In 2-by-2 partitions of two rectangles, is there always a pair of non-overlapping parts? There are two rectangles, red and blue.
Each rectangle is partitioned into 4 sub-rectangles using one cut parallel to its longer side and two cuts parallel to its shorter side, like this:

Does there always exits a pair of sub-rectangles, one red and one blue, that do not overlap?
NOTE: Initially I thought that the answer should be positive even when partitioning to 3 sub-rectangles. However, I found a negative example. In the partitions below, each blue sub-rectangle overlaps all three red sub-rectangles (and vice versa):

EDIT: here is a Geogebra worksheet to play with.
 A: I believe the answer is yes, there always exists a pair of sub-rectangles that do not overlap. Here is an outline proof.
Let the segment of the long cut that lies between the two points of intersection with the shorter cuts be called the Central Segment (CS).
Suppose that all four blue sub-rectangles overlap all four red sub-rectangles.
Then consider one blue sub-rectangle R. Each of the four red sub-rectangles must contain a point that is within R. Take four such points, one from each red sub-rectangle, and join them to make a quadrilateral Q.
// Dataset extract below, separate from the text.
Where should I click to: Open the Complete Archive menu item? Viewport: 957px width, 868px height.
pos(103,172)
Each edge of Q must lie within R (since it connects two points in R). Therefore Q lies fully within R.
Now Q must either intersect with the CS of the red rectangle, or it must fully enclose it (since the only way to draw such a quadrilateral without intersecting the red CS is to encircle it). Therefore the red CS passes through R.
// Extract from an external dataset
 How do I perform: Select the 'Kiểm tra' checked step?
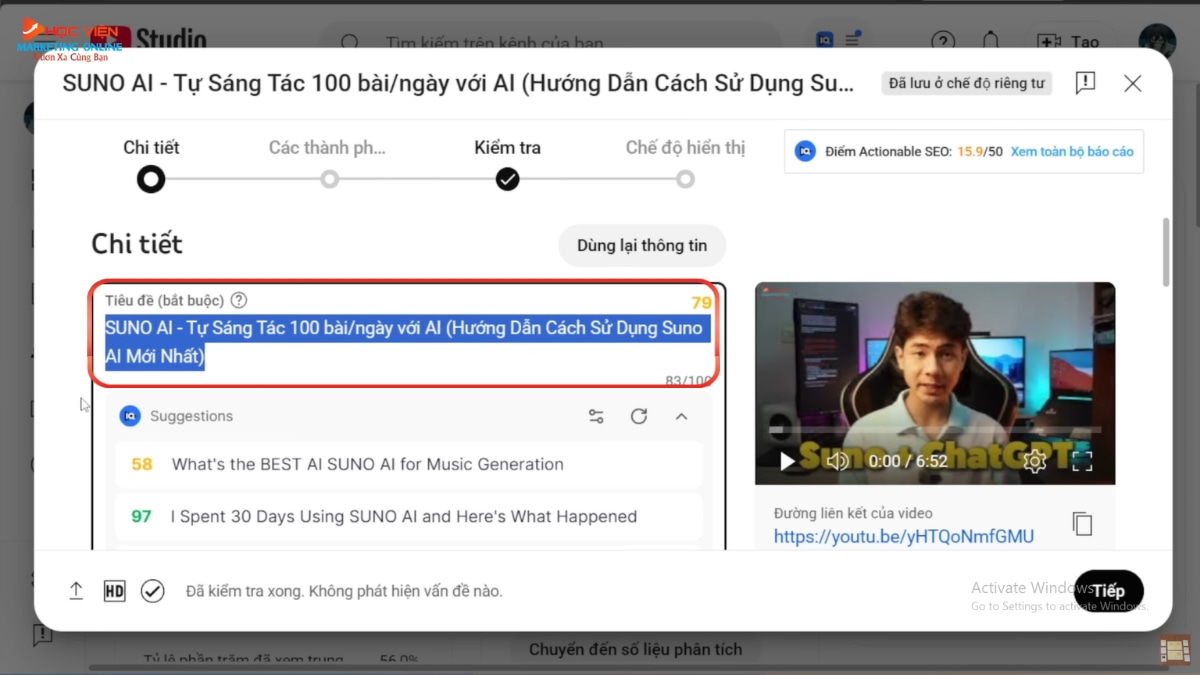coord(507,179)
The same is true for each blue sub-rectangle. Therefore the red CS passes through each blue sub-rectangle.
Let K and M be the two ends of the red CS, as shown in this diagram:

Note any segment that passes through each blue sub-rectangle - as the red CS does here - must cross both the blue CS and the two shorter cuts of the blue rectangle. (Such a segment may or may not continue beyond the bounds of the blue rectangle.)
Now consider the red sub-rectangle with a vertex at M whose edges do not overlap the red CS. There are two possible positions of this sub-rectangle, shown by the two dashed rectangles MOPL and MNQL in the diagram. But neither of these can possibly overlap with the blue rectangle that either contains or is nearest to K (the other end of the red CS), shown as GDFH in the diagram. This can be proved by (for example) considering the projection of the rectangle GDFH onto the line KL: this projection is entirely within the segment KM, while the projections of the potential red sub-rectangles MOPL and MNQL are the segment ML.
Therefore we have a red sub-rectangle that doesn't overlap with a blue sub-rectangle, and have reached a contradiction.